<全国高校野球選手権:前橋育英4-1日大山形>◇21日◇準決勝

 日大山形が前橋育英(群馬)に敗れ、山形県勢初の決勝進出を逃した。相手の堅い守備もあり、6回に4番奥村展征主将(3年)の二塁打から1点を返すのがやっとだった。それでも、奥村を中心に「甲子園ベスト4」の目標は達成。これまでの県勢最高成績の8強を塗り替えた。

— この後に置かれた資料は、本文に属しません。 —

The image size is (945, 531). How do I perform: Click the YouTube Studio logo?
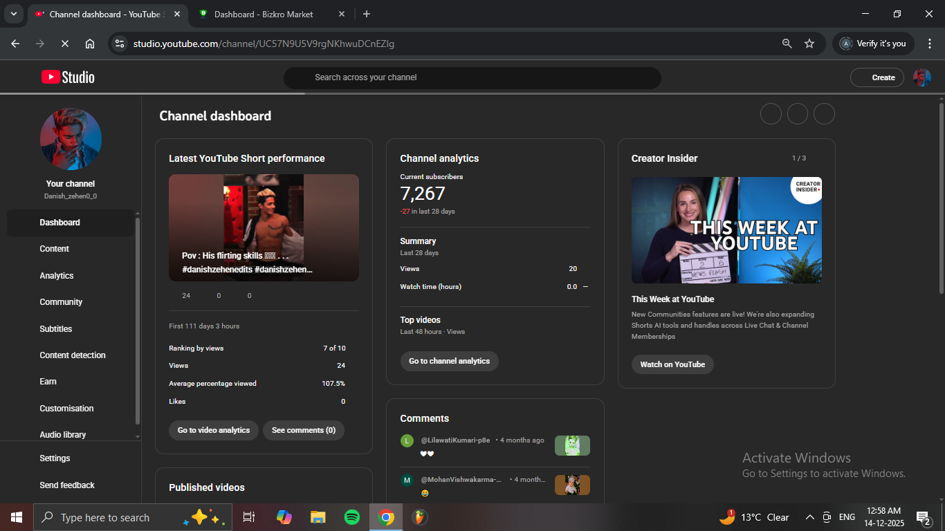tap(68, 77)
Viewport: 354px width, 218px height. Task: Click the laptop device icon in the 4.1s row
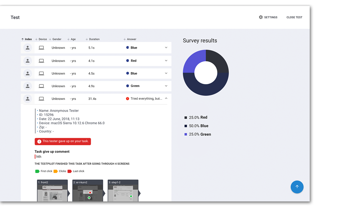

 日大山形の熱い夏が終わった。寒河江市出身の荒木準也監督(41)は「勝つことで、山形県人はやれるということを伝えたかった」と目を真っ赤にして言った。日大三(西東京)、作新学院(栃木)、明徳義塾(高知)と優勝経験校をなぎ倒し、県勢初の4強入り。東北勢初の優勝はならなかったが、割れんばかりの拍手が山形の歴史を変えた選手を包み込んだ。

 相手が1枚上だった。1回1死満塁。5番吉岡佑晟内野手(3年)が強烈な打球を放つが、二塁手の好捕で4-6-3の併殺。その裏にはバスターエンドランを決められ、先制点を献上。その後もじわじわと点差を広げられていった。

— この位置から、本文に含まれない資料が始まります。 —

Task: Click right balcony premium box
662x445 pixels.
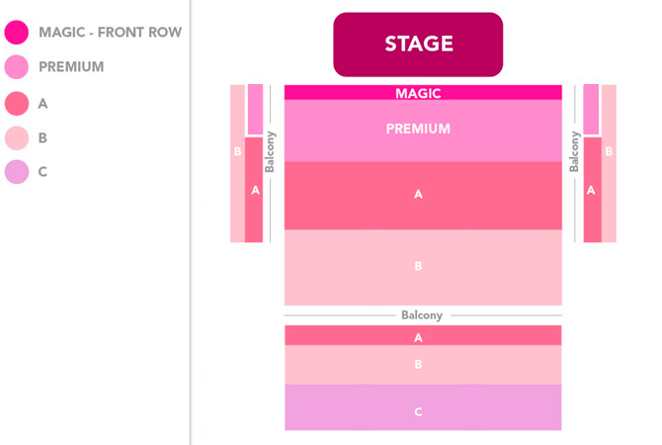Action: click(591, 109)
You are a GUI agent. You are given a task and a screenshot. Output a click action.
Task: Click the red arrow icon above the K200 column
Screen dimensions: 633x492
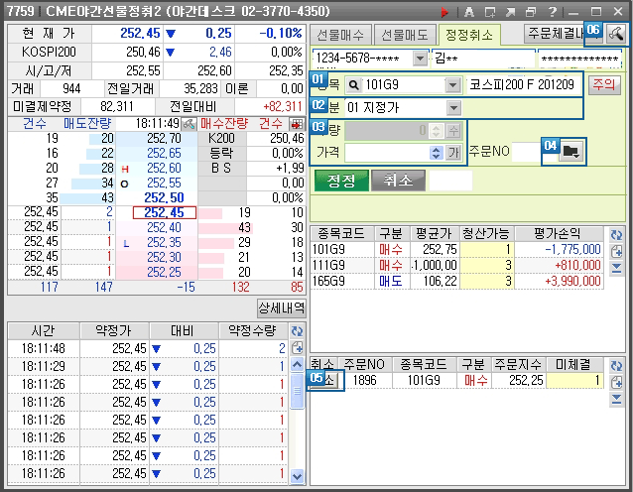pyautogui.click(x=298, y=123)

 「1打席も無駄にできない。主軸が三振をしちゃいけない」。3回2死一、二塁で空振り三振に倒れた4番奥村が、意地を見せる。6回、二塁打で出塁して犠飛で生還した。これが、相手エース高橋光成(2年)から挙げた唯一の得点になった。何が何でも流れを引き寄せる-。奥村はその一心だった。

 滋賀県出身。荒木監督と父伸一さん(45)が、社会人野球のプリンスホテルで同僚だった縁で越境入学した。1年春から試合に出始めた一方で「最初からずっとみんなと仲良しではなかった」。県内出身者が大半を占める仲間と、すぐにはなじめなかったという。

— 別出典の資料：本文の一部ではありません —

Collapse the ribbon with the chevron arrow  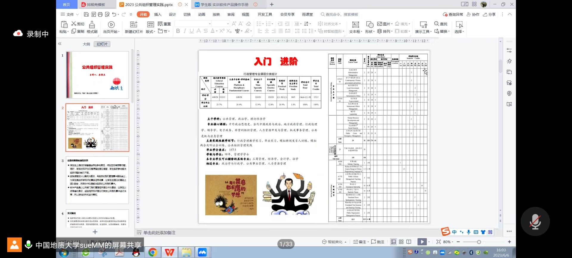click(510, 14)
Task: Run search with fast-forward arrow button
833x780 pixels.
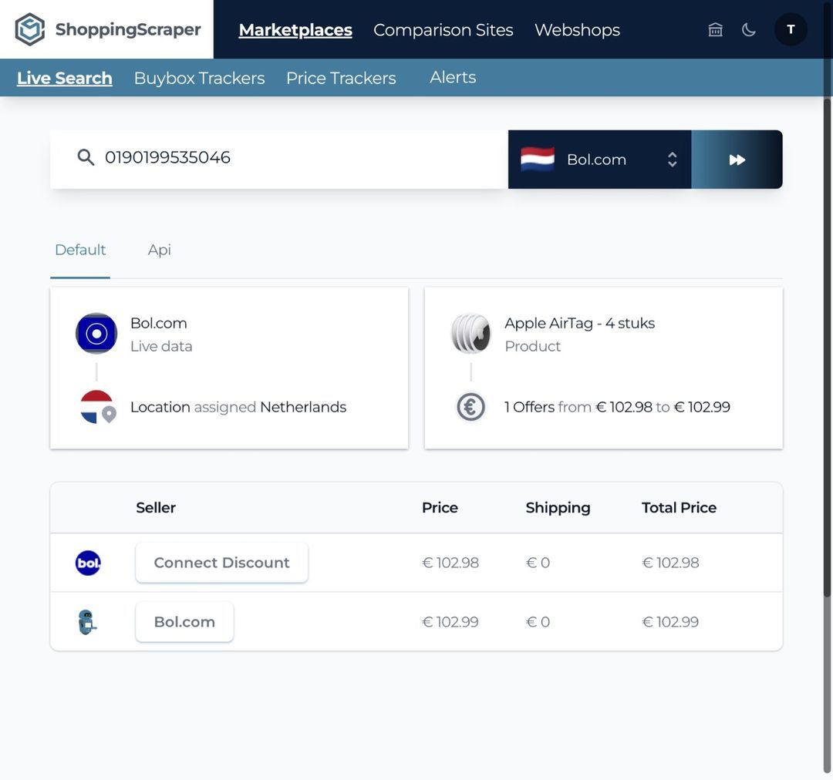Action: click(x=737, y=160)
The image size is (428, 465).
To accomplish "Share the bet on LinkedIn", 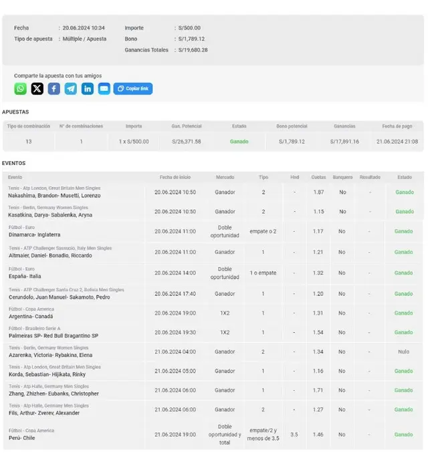I will (x=88, y=89).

 だが、野球に打ち込む姿勢と優しい心で距離を縮めていった。入学直後から主力ながら、練習量はチーム随一。今夏の山形大会直前には、水戸卓副将(3年)と深夜0時ころまで個人練習に打ち込んだ。1年時には、体調を崩して寝込んでいた水戸に弁当を届けた。割り箸袋に「これ食って元気出せ」と書き込んで。今では誰もが「奥村がいたから今のチームがある」と口をそろえる。

 今年2月、荒木監督はあるDVDを選手に見せた。06年夏、県勢初の8強入りを果たした時の映像だ。泥くさく戦い、歴史を変えた先輩の勇姿。荒木監督は、07年以降の選手に見せたことがなかったが「その時の表情とか必死さを感じてほしかった。そして、奥村を全国の人に知ってもらいたかった」。潜在能力は高いのに、精神面にもろさがあった奥村世代。昨秋も今春県大会も奮わなかったが、奥村を中心に鍛錬を続けてきた結果が結実した。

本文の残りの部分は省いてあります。